> **YOUR ASSIGNMENT**
Write the records out again, keeping each line exactly as it is.

> **MATERIALS PROVIDED**
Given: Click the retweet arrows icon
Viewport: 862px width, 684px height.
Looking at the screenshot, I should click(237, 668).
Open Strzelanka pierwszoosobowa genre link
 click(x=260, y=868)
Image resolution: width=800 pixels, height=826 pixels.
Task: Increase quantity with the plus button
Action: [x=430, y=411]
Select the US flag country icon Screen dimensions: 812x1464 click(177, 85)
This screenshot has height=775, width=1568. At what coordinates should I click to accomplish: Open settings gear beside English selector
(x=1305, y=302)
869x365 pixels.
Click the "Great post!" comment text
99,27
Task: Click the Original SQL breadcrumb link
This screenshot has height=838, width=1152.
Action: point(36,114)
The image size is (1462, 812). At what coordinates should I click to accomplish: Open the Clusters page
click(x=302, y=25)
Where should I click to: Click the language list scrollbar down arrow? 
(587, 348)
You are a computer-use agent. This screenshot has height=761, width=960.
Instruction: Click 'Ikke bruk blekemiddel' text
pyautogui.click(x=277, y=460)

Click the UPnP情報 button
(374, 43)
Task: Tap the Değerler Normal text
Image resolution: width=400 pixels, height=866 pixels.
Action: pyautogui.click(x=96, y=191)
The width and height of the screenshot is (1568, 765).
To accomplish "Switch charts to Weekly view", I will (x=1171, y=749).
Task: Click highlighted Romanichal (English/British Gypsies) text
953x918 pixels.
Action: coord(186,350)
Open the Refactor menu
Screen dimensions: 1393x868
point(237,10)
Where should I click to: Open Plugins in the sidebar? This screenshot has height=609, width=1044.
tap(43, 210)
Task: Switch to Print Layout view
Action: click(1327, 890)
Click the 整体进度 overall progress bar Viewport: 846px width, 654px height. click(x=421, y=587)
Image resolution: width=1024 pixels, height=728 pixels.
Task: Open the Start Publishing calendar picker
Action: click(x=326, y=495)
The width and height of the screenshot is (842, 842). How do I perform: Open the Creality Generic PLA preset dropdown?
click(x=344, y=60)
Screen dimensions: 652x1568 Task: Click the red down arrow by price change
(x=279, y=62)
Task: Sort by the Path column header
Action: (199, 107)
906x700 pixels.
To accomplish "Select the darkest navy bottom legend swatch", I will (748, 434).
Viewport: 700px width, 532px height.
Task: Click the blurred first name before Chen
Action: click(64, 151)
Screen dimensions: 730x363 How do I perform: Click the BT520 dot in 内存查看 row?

> **COMPLETED TASK**
Given: Click the retweet arrows icon
Viewport: 862px width, 684px height.
Looking at the screenshot, I should click(237, 668).
Open Strzelanka pierwszoosobowa genre link
 click(x=260, y=868)
Image resolution: width=800 pixels, height=826 pixels.
Task: Increase quantity with the plus button
Action: [x=430, y=411]
Select the US flag country icon Screen dimensions: 812x1464 click(177, 85)
This screenshot has height=775, width=1568. At what coordinates should I click to accomplish: Open settings gear beside English selector
(x=1305, y=302)
869x365 pixels.
Click the "Great post!" comment text
99,27
Task: Click the Original SQL breadcrumb link
This screenshot has height=838, width=1152.
Action: point(36,114)
The image size is (1462, 812). At what coordinates should I click to accomplish: Open the Clusters page
click(x=302, y=25)
Where should I click to: Click the language list scrollbar down arrow? 
(587, 348)
You are a computer-use agent. This screenshot has height=761, width=960.
Instruction: Click 'Ikke bruk blekemiddel' text
pyautogui.click(x=277, y=460)

Click the UPnP情報 button
(374, 43)
Task: Tap the Değerler Normal text
Image resolution: width=400 pixels, height=866 pixels.
Action: pyautogui.click(x=96, y=191)
The width and height of the screenshot is (1568, 765).
To accomplish "Switch charts to Weekly view", I will (x=1171, y=749).
Task: Click highlighted Romanichal (English/British Gypsies) text
953x918 pixels.
Action: coord(186,350)
Open the Refactor menu
Screen dimensions: 1393x868
point(237,10)
Where should I click to: Open Plugins in the sidebar? This screenshot has height=609, width=1044.
tap(43, 210)
Task: Switch to Print Layout view
Action: click(1327, 890)
Click the 整体进度 overall progress bar Viewport: 846px width, 654px height. click(x=421, y=587)
Image resolution: width=1024 pixels, height=728 pixels.
Task: Open the Start Publishing calendar picker
Action: click(x=326, y=495)
The width and height of the screenshot is (842, 842). How do I perform: Open the Creality Generic PLA preset dropdown?
click(x=344, y=60)
Screen dimensions: 652x1568 Task: Click the red down arrow by price change
(x=279, y=62)
Task: Sort by the Path column header
Action: (199, 107)
906x700 pixels.
To accomplish "Select the darkest navy bottom legend swatch", I will (748, 434).
Viewport: 700px width, 532px height.
Task: Click the blurred first name before Chen
Action: click(64, 151)
Screen dimensions: 730x363 How do I perform: Click the BT520 dot in 内存查看 row?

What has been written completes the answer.